Recorded information —
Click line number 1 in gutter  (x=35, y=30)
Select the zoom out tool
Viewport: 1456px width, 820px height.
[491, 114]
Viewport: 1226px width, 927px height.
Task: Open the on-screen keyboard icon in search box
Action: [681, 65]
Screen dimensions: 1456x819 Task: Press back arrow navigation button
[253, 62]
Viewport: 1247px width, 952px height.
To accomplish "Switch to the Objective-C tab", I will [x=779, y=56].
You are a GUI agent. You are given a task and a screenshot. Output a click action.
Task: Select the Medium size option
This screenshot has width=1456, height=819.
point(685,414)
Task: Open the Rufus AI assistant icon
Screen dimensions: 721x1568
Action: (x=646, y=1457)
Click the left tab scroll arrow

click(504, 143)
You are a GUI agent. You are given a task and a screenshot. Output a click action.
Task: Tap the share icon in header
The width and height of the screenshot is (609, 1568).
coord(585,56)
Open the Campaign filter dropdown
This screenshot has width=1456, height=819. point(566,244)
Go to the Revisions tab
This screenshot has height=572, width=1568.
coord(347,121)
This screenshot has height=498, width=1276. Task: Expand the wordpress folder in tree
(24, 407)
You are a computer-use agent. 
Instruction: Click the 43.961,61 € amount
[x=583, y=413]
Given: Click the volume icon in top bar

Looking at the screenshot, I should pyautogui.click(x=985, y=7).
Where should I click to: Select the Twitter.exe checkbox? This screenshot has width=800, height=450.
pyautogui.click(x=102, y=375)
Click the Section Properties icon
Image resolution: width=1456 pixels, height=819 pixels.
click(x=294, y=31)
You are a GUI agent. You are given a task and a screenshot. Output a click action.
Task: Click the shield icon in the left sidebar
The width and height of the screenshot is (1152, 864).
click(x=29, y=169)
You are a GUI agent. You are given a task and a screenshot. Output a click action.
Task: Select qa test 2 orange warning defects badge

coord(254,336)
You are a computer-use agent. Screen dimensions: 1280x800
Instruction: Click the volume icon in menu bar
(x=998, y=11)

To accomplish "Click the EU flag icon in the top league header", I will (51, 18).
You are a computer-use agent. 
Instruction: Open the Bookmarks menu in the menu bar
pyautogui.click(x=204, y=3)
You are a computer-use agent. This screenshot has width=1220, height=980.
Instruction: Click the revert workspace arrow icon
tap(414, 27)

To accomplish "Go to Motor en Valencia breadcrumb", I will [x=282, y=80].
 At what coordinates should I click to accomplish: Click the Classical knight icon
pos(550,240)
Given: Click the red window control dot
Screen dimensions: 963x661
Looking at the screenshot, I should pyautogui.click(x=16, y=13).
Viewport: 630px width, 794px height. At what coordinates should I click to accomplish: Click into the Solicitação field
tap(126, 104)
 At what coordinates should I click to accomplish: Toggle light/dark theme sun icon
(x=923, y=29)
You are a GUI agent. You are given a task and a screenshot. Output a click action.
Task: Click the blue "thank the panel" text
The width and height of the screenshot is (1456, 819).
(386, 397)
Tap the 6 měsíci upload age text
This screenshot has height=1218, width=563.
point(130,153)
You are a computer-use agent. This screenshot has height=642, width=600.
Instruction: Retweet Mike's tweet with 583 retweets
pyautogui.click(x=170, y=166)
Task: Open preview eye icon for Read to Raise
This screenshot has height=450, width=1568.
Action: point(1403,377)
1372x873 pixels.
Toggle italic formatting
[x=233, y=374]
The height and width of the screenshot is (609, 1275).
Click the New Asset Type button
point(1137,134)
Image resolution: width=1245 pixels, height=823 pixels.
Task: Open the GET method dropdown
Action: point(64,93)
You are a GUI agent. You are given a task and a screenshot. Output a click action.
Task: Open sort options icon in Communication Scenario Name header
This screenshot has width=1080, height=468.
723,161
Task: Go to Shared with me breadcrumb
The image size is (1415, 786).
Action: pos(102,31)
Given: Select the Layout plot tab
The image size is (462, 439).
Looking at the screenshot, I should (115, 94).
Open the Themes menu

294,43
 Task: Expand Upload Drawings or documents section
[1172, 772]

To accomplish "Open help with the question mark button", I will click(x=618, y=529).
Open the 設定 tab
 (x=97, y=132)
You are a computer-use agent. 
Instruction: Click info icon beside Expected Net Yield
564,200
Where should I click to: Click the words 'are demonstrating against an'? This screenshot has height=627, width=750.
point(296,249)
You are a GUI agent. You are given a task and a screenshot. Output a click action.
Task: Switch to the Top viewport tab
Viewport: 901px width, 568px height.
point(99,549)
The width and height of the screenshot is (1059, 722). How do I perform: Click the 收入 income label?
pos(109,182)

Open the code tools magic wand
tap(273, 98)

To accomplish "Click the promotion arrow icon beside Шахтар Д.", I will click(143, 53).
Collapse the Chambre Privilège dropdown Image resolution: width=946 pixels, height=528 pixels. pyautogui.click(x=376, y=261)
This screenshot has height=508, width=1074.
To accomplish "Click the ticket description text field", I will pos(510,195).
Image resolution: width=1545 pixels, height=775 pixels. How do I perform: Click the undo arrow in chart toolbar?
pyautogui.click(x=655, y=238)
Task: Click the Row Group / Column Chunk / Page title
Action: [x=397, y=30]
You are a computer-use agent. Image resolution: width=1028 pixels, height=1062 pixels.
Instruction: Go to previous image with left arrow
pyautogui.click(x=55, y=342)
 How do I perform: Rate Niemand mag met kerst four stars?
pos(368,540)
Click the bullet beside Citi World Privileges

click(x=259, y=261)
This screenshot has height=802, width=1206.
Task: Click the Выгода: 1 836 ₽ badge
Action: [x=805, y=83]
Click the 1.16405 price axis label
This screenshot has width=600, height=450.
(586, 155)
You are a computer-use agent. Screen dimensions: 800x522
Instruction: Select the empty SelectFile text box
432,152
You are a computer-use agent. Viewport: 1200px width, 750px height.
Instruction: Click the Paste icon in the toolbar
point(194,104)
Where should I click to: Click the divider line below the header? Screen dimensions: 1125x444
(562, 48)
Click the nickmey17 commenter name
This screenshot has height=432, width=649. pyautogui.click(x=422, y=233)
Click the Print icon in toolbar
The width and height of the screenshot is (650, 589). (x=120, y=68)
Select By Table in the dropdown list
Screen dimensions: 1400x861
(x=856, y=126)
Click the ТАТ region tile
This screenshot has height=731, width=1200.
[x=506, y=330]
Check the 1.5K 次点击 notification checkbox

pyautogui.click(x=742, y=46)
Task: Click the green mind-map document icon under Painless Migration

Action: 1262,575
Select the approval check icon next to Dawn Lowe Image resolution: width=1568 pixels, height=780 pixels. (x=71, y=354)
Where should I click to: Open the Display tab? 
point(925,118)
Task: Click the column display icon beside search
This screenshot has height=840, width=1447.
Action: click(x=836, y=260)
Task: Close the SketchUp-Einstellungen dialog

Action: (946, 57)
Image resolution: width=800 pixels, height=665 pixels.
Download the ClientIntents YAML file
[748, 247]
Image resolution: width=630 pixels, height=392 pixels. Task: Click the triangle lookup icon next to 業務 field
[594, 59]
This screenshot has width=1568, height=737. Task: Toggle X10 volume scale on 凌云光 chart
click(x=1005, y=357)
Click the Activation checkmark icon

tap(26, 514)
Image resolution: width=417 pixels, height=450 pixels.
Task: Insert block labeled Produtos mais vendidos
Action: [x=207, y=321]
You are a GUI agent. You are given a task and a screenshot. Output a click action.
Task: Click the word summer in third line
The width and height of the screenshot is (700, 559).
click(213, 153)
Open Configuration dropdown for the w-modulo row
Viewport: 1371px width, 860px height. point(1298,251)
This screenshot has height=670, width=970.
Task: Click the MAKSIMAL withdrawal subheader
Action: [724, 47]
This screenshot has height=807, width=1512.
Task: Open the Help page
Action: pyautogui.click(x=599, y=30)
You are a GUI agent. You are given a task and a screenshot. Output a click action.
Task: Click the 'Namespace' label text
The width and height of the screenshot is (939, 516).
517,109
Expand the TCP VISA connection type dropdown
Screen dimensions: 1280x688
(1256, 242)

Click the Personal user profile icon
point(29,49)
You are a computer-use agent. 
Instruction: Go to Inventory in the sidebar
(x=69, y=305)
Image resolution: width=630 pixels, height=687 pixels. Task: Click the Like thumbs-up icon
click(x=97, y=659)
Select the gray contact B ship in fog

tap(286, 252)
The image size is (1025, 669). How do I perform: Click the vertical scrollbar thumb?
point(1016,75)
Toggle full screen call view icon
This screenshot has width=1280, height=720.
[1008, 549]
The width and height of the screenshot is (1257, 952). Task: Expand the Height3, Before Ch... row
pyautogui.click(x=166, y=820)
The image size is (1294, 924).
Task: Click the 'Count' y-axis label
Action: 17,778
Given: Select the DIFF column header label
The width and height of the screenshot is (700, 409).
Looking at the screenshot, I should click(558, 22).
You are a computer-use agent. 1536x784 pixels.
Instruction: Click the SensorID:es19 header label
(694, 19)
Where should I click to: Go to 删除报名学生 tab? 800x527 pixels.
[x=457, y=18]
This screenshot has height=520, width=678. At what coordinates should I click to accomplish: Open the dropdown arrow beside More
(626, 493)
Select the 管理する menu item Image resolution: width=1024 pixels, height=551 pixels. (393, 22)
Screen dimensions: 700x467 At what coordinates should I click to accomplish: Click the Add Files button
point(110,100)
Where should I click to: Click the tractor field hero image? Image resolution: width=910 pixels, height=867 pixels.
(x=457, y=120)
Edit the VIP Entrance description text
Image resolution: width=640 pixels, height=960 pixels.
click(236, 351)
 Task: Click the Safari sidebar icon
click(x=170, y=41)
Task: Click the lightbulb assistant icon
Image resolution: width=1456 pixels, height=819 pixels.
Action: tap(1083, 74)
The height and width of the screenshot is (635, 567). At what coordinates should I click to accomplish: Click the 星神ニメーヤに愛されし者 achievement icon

Exercise goal —
Duplicate the records starting at the very first line of the records and ending at the line that contains "[x=583, y=413]".

Problem solution —
Click line number 1 in gutter  (x=35, y=30)
Select the zoom out tool
Viewport: 1456px width, 820px height.
[491, 114]
Viewport: 1226px width, 927px height.
Task: Open the on-screen keyboard icon in search box
Action: [681, 65]
Screen dimensions: 1456x819 Task: Press back arrow navigation button
[253, 62]
Viewport: 1247px width, 952px height.
To accomplish "Switch to the Objective-C tab", I will [x=779, y=56].
You are a GUI agent. You are given a task and a screenshot. Output a click action.
Task: Select the Medium size option
This screenshot has width=1456, height=819.
point(685,414)
Task: Open the Rufus AI assistant icon
Screen dimensions: 721x1568
Action: (x=646, y=1457)
Click the left tab scroll arrow

click(504, 143)
You are a GUI agent. You are given a task and a screenshot. Output a click action.
Task: Tap the share icon in header
The width and height of the screenshot is (609, 1568).
coord(585,56)
Open the Campaign filter dropdown
This screenshot has width=1456, height=819. point(566,244)
Go to the Revisions tab
This screenshot has height=572, width=1568.
coord(347,121)
This screenshot has height=498, width=1276. Task: Expand the wordpress folder in tree
(24, 407)
You are a computer-use agent. 
Instruction: Click the 43.961,61 € amount
[x=583, y=413]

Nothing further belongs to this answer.